Chinese mathematician

Tian Ye or Ye Tian (田野; born November 1971) is a Chinese mathematician known for his research in number theory and arithmetic geometry. He is a professor of mathematics at the Chinese Academy of Sciences and is the deputy director of its Morningside Center of Mathematics.

==Early life and education==
Tian Ye was born in Neijiang, Sichuan, China in November 1971. From 1989 to 1996, he studied at Sichuan University where he received his B.S. and M.S. He received his Ph.D. in mathematics under Shou-Wu Zhang at Columbia University in 2003. He was a member at the Institute for Advanced Study from 2003 to 2004.

==Career==
Tian was a post-doctoral researcher at McGill University from 2004 to 2006. He has been a professor at the Chinese Academy of Sciences since 2006. He is the deputy director of the Morningside Center of Mathematics.

==Awards and honors==
Tian received the ICTP Ramanujan Prize (2013) and the Morningside Medal (Silver 2007, Gold 2013). He was elected a member of the Chinese Academy of Sciences in 2023.

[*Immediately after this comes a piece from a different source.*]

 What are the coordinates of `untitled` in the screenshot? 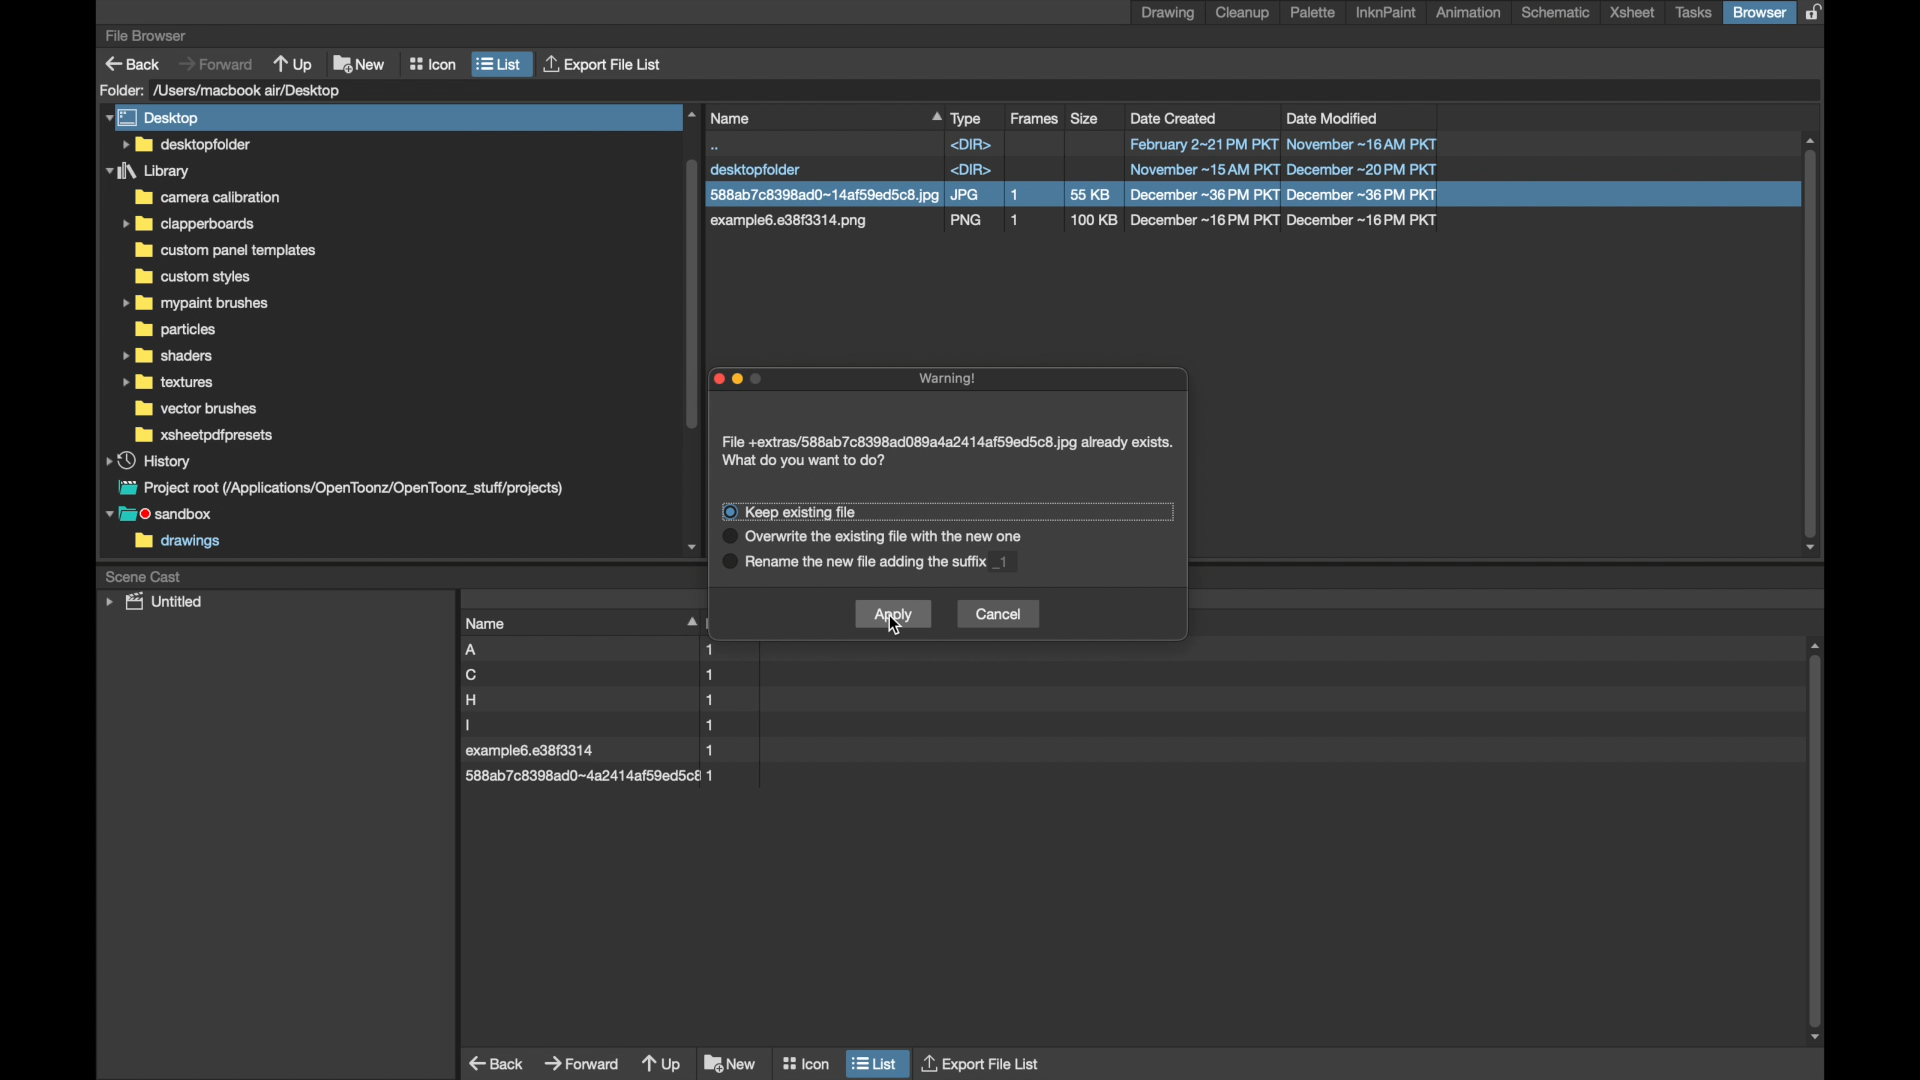 It's located at (154, 602).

He was an invited speaker at the International Congress of Mathematicians in 2022.

==Selected publications==
- Burungale, Ashay (2020). "p-converse to a theorem of Gross–Zagier, Kolyvagin and Rubin".
- Diaconu, Adrian (2005). "Twisted Fermat curves over totally real fields".
- Li, Jian-Shu (2011). "The multiplicity one conjecture for local theta correspondences".
- Tian, Ye (2014). "Congruent numbers and Heegner points".